Written problem 1:
According to the guide on judicial management in Singapore, who takes control of a company placed under judicial management?
Written problem 2:
Extend the guide on judicial management in Singapore, picking up after its final sentence.

Excerpt to read:
## BEGIN

Applying for Judicial Management in Singapore: A Director’s Guide Under the IRDA (2026)

Published on: 20 May, 2026

When a viable Singapore company faces severe financial difficulties but is not yet irretrievably insolvent, judicial management offers an alternative to liquidation. Rather than winding up the company and distributing its assets, judicial management places the company under the control of a court-appointed judicial manager who attempts to rescue the business, restructure its debts, or achieve a better outcome for creditors than an immediate winding up would produce.

For directors and shareholders of financially distressed companies, understanding how judicial management works — and when to apply — can be the difference between saving a business and losing it entirely.

This guide explains the judicial management framework under Singapore’s Insolvency, Restructuring and Dissolution Act 2018 (IRDA), who can apply, the application process, what happens during the moratorium period, and how the process concludes.

## END

Listed records:

## BEGIN

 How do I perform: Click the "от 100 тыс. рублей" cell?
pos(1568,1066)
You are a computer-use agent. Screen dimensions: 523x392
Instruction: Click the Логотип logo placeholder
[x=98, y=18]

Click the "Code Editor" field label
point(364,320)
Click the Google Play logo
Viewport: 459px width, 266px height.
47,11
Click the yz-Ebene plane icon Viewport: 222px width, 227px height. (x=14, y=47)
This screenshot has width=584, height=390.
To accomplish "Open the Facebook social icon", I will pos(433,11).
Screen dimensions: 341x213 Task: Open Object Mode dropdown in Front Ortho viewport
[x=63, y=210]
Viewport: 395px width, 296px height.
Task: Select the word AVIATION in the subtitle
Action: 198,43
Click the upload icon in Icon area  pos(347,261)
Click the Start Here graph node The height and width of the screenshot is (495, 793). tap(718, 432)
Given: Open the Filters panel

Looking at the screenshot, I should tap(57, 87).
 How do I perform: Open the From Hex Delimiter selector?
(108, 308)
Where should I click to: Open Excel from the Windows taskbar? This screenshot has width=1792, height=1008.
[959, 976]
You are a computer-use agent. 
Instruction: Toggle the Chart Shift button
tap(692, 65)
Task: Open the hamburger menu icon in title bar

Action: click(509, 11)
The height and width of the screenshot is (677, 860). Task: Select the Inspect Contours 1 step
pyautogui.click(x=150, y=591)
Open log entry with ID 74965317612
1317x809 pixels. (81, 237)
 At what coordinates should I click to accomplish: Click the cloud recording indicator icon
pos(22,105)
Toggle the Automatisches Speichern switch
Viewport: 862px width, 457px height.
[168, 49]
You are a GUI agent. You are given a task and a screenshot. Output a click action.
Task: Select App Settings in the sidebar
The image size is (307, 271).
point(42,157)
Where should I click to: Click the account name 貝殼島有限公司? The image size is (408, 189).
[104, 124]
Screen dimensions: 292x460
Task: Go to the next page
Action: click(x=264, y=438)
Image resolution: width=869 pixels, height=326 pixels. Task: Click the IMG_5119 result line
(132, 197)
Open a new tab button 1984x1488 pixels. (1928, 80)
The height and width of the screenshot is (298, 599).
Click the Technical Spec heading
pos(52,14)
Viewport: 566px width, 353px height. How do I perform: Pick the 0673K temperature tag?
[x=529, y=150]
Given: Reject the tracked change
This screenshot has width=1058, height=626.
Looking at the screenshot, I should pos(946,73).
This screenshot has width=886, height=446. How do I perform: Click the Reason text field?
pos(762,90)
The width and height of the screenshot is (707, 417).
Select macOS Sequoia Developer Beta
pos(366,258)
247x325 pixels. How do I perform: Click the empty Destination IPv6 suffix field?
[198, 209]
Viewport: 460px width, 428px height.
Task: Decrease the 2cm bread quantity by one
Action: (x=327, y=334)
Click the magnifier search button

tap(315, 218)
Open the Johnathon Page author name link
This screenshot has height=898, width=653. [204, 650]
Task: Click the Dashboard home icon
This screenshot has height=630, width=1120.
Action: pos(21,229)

## END

Answer 1:
A court-appointed judicial manager.

Answer 2:
What Is Judicial Management?

Judicial management is a formal court-supervised restructuring mechanism available to Singapore-incorporated companies that are, or are likely to become, unable to pay their debts. It is governed by Part 7 (Sections 88–138) of the Insolvency, Restructuring and Dissolution Act 2018 (IRDA).

When a judicial management order is granted, a licensed insolvency practitioner — the judicial manager — takes over management of the company from its directors. The directors’ powers are suspended. The judicial manager acts as an officer of the court and owes duties to creditors, not to shareholders.

The key feature that makes judicial management attractive is the automatic moratorium (protection from creditor action) that arises when an application is filed, providing the company with breathing space to attempt a rescue or restructuring without the pressure of simultaneous enforcement actions.

Legal Basis: IRDA Part 7, Sections 88–138

The core statutory provisions are:

  • Section 88 (IRDA): Defines the purposes of judicial management
  • Section 89 (IRDA): Sets out who may apply and the threshold test
  • Section 91 (IRDA): Empowers the court to make the judicial management order
  • Section 94 (IRDA): Provides for the automatic moratorium on legal proceedings
  • Section 113 (IRDA): Sets out the judicial manager’s powers

The full text of the IRDA is available at Singapore Statutes Online (sso.agc.gov.sg).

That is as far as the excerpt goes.